Hello friends,
I am learning about semantic search and vector embeddings and it’s making me love life more every day. What a time to be alive!
I’m thinking about- and experimenting with- ways I could implement this to enhance a “more-like-this” functionality for an e-commerce platform with many products (200k and growing). I believe this can help me mitigate the issue that product attributes are sometimes (often) inaccurate, incomplete or missing. We are approaching this issue from two sides: 1) improving input, and 2) improving search/filtering functionality. I think implementing vector similarity search can vastly improve the latter.
Currently I’m vectorising about 2 million images and indexing them into a separate index, which has already allowed me to create a POC for search-by-image functionality. But it’s not enough for more-like-this because the accuracy for similar products comes crashing down when there are backgrounds and complex scenes involved. So my plan is to combine image vector similarity with text vector similarity search for best results.
The problem I’m facing is that semantic_text
and knn
queries return only a small number of results. semantic_text
returns 10 by default (with no options for configuring k
, as far as I can find), and knn
becomes increasingly slow when we increase num_candidates
and k
. And increasing k
to into the hundreds does not seem feasible (though to be fair I’m testing this mostly locally and on a low-end staging environment - if I am wrong and bigger resources negate my issue, please correct me). But I may need to return hundreds or even more results, if applicable. In any case I don’t want to be limited to numbers below 100.

Requirements -
[1] According to the forum post on semantic search, why is the image-based search not enough for the "more-like-this" feature?
[2] Rewrite the rows with "Screen dimensions" changed to "Display size", leaving everything else unchanged.

Stored data -
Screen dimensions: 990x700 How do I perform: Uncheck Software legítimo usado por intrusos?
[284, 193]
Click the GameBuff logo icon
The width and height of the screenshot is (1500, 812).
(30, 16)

Answers provided -
[1] Image similarity alone loses accuracy for finding similar products when images include backgrounds and complex scenes. The plan is therefore to combine image vector similarity with text vector similarity search.

[2]
Display size: 990x700 How do I perform: Uncheck Software legítimo usado por intrusos?
[284, 193]
Click the GameBuff logo icon
The width and height of the screenshot is (1500, 812).
(30, 16)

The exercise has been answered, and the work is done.